▸ **SUPPLIED ENTRIES**
=== Begin Enclosure ===
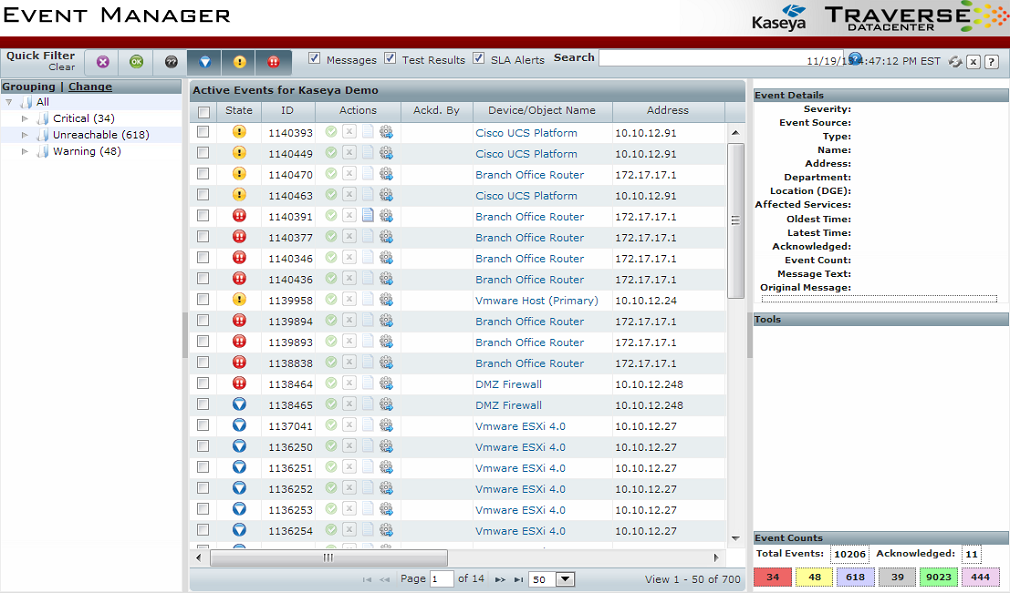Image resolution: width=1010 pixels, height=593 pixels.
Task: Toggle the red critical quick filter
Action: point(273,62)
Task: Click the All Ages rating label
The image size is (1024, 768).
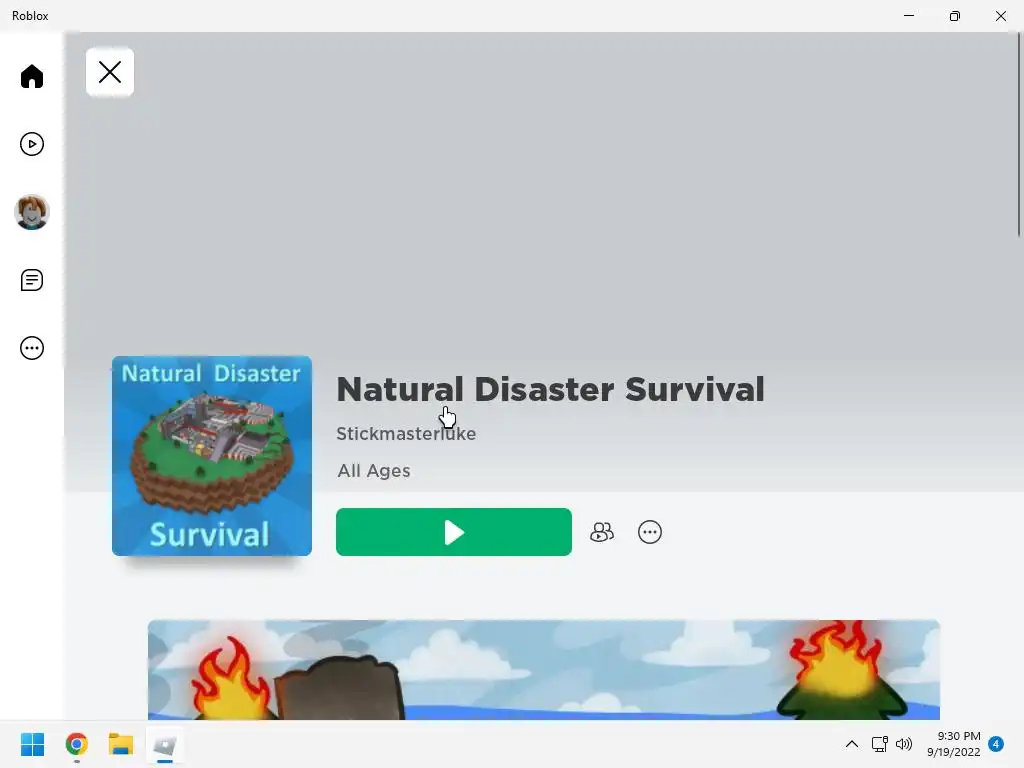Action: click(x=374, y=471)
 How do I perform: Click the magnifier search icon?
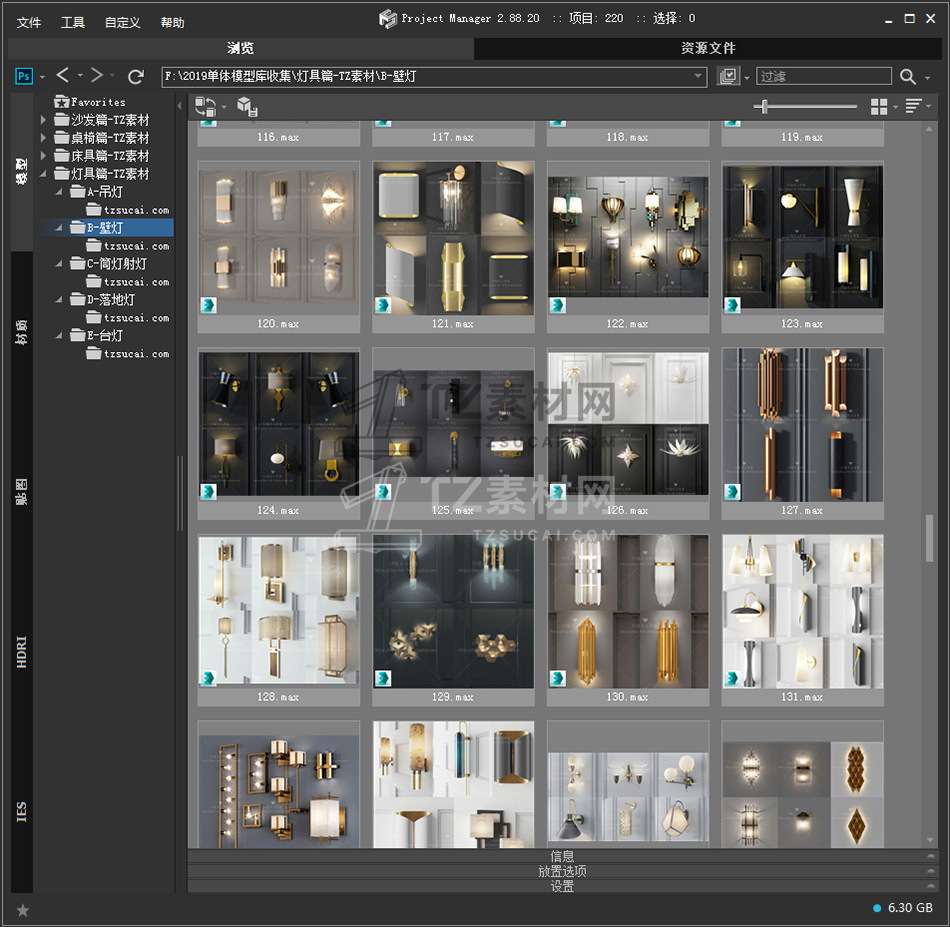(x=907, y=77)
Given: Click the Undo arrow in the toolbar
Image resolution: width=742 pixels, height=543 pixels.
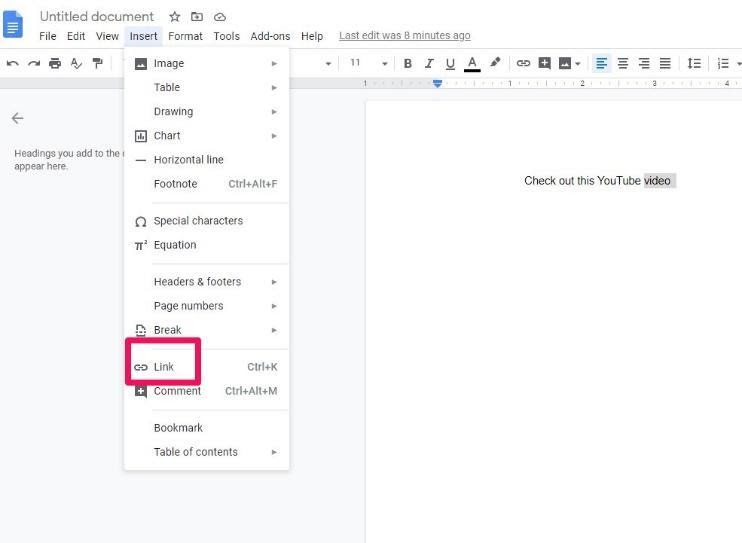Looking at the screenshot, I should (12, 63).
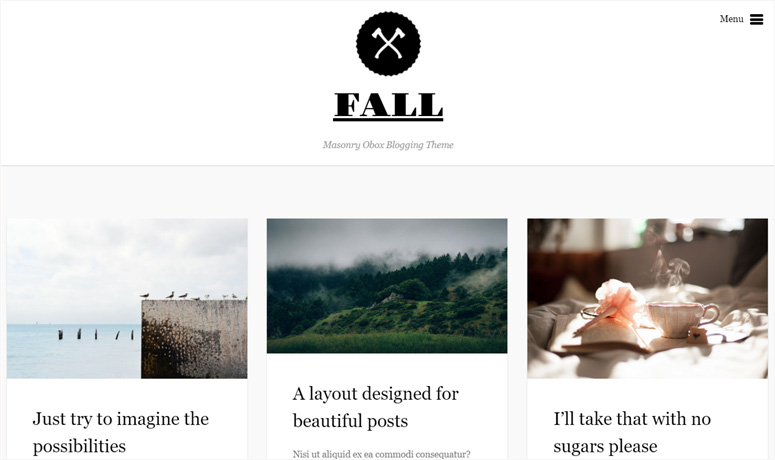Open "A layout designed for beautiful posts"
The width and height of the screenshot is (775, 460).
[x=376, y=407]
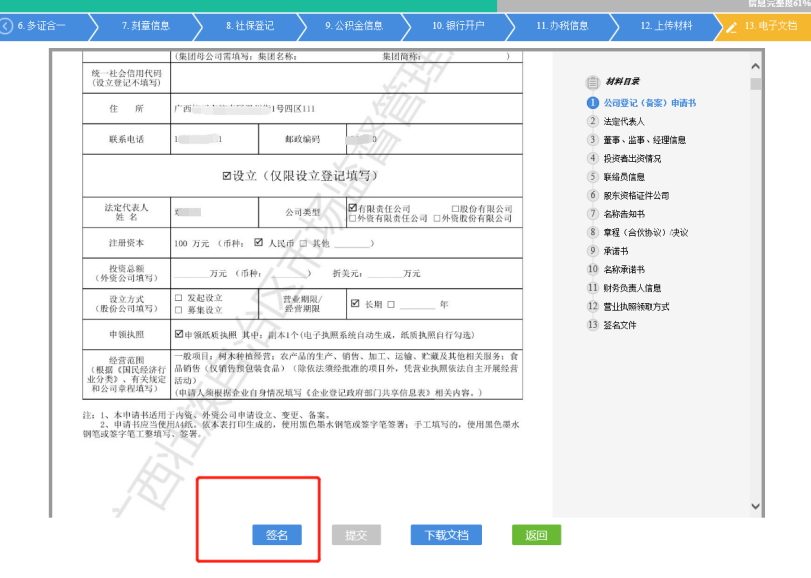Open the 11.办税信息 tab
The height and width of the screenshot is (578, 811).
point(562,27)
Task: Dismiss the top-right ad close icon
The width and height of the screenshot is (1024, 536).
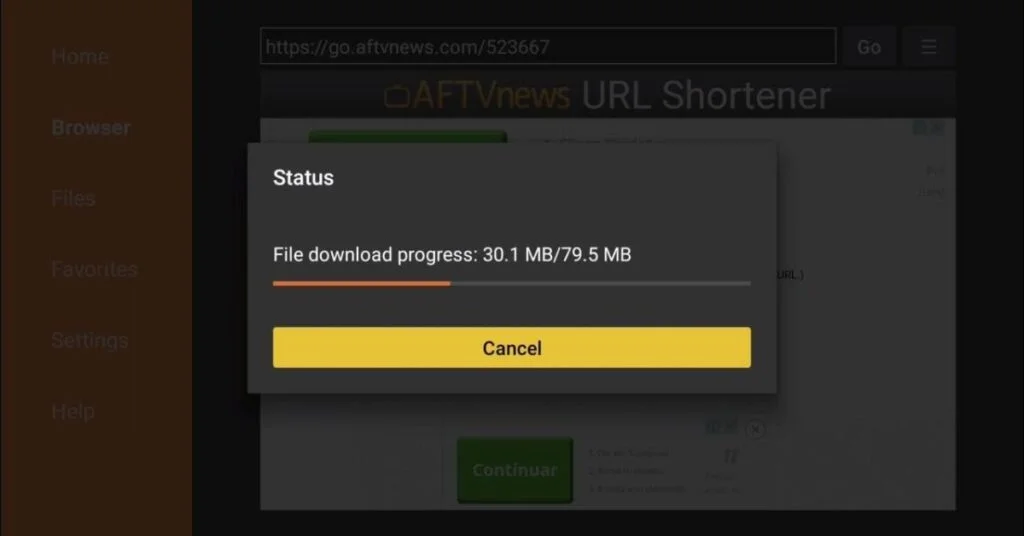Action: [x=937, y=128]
=== End Enclosure ===
=== Begin Enclosure ===
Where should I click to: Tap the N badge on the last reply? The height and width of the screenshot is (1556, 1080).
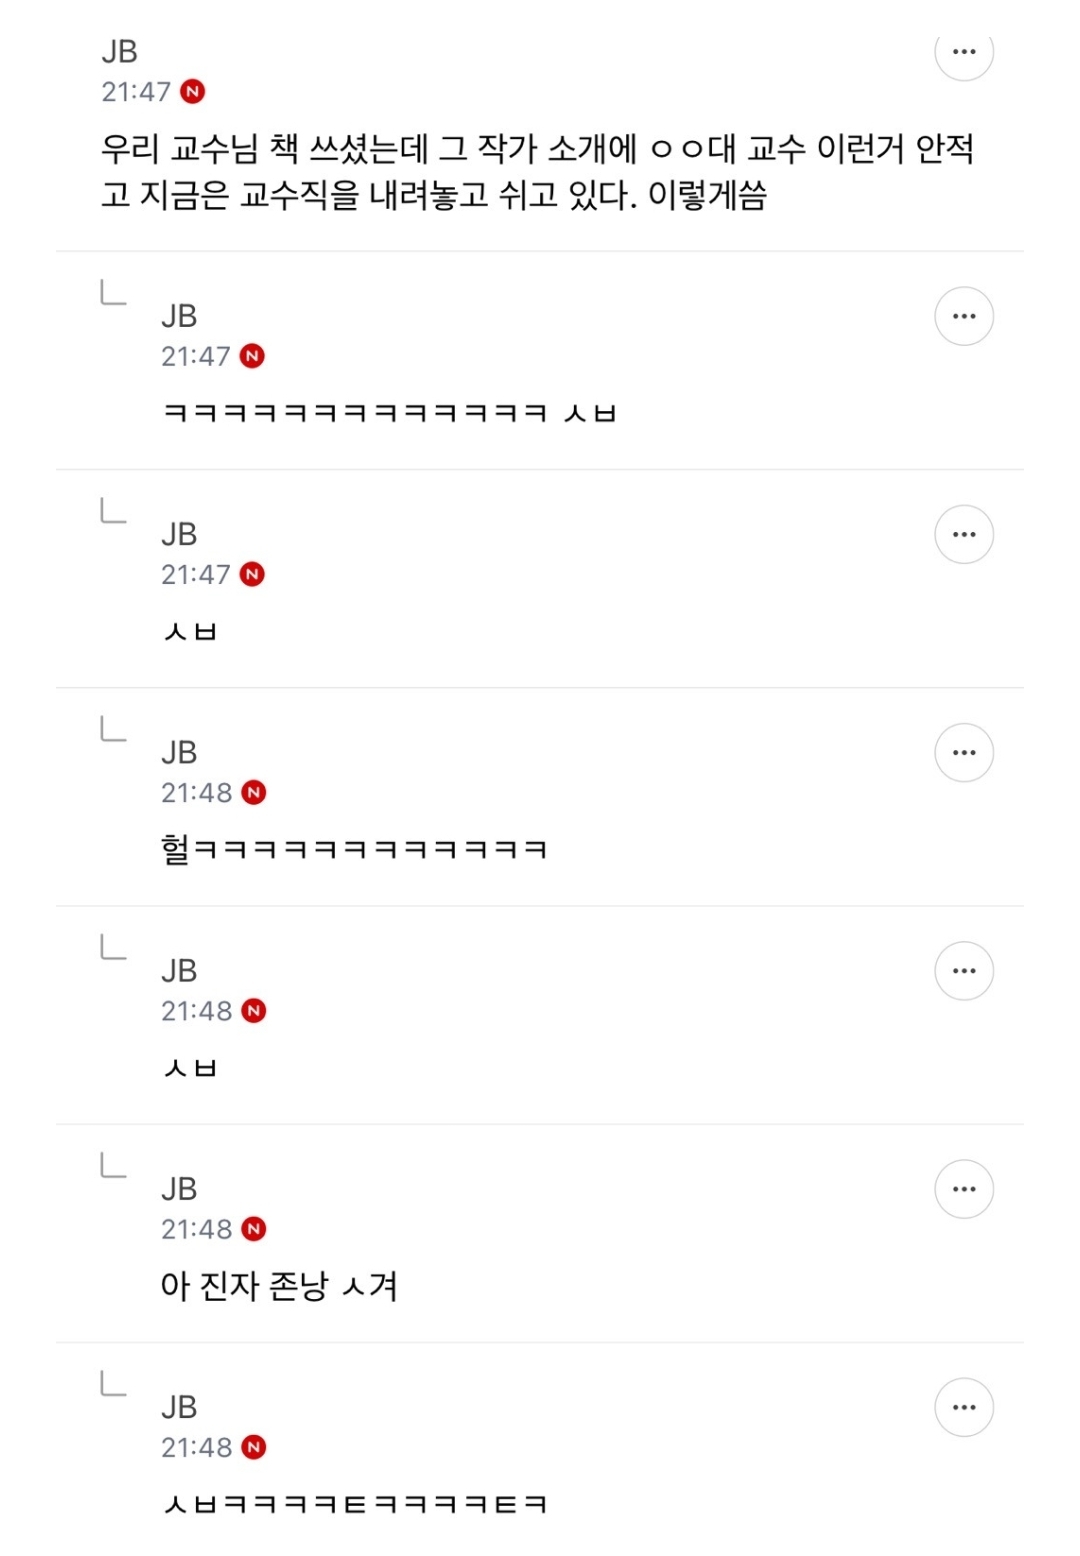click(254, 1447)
=== End Enclosure ===
=== Begin Enclosure ===
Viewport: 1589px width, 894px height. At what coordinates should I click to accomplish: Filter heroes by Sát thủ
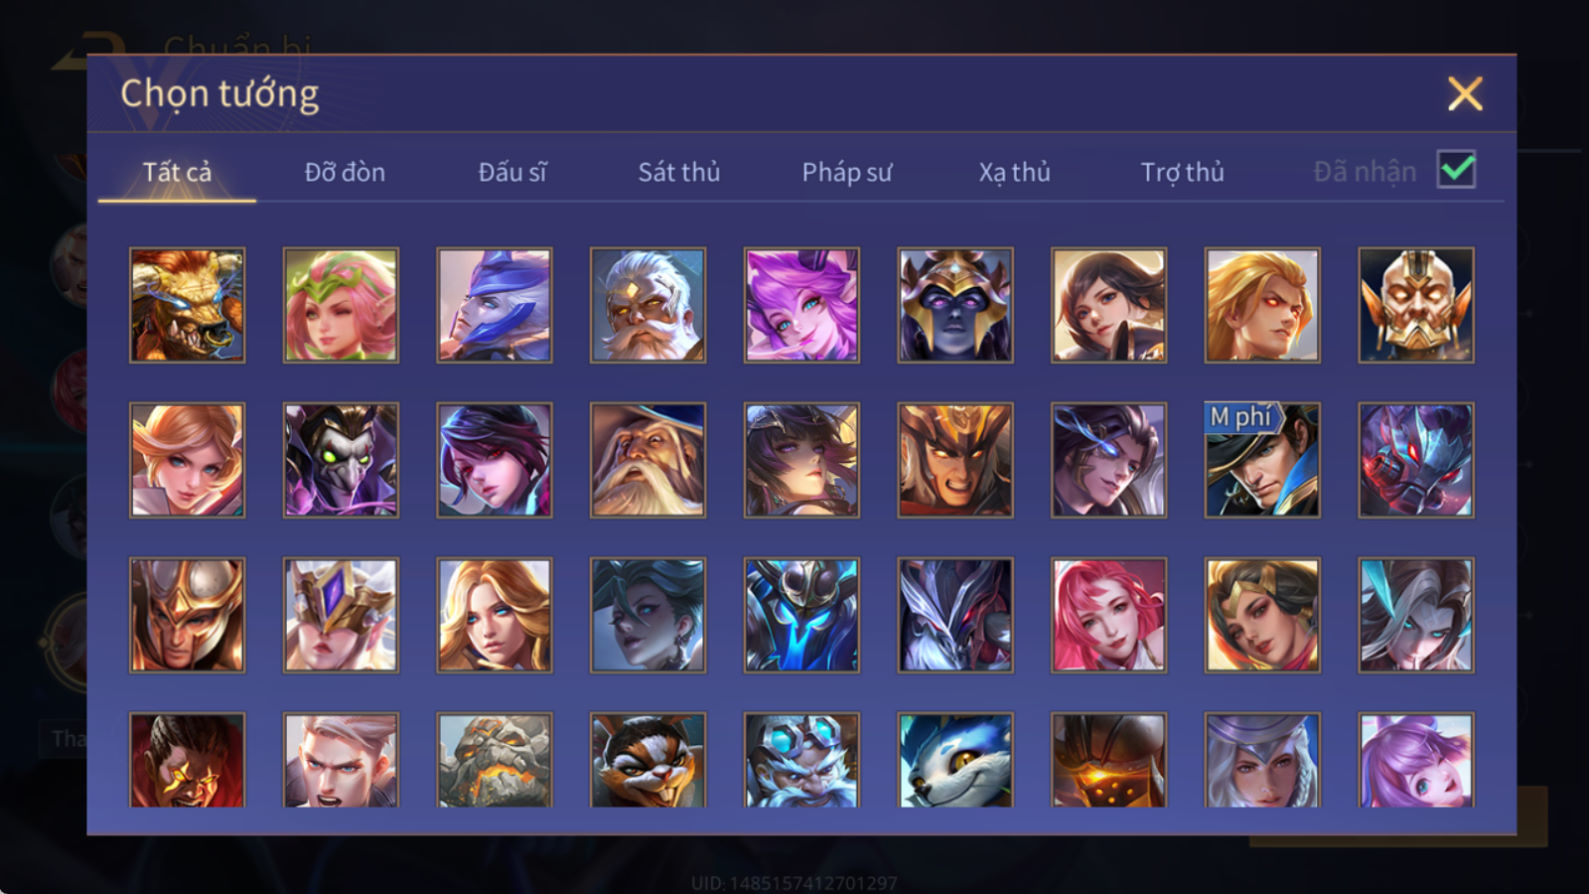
=== End Enclosure ===
Starting at the line above that contains "The image size is (1024, 768).", transcribe every line exactly through the line that contains "Task: Dismiss the top-right ad close icon", including that last one, and skip the pictures.

▸ **SOLUTION FOR THIS PROBLEM**
The image size is (1024, 768).
Action: click(x=374, y=471)
 How do I perform: Click the magnifier search icon?
(x=907, y=77)
Given: Click the Undo arrow in the toolbar
Image resolution: width=742 pixels, height=543 pixels.
Looking at the screenshot, I should (12, 63).
Open "A layout designed for beautiful posts"
The width and height of the screenshot is (775, 460).
[x=376, y=407]
Open the 11.办税信息 tab
The height and width of the screenshot is (578, 811).
point(562,27)
Task: Dismiss the top-right ad close icon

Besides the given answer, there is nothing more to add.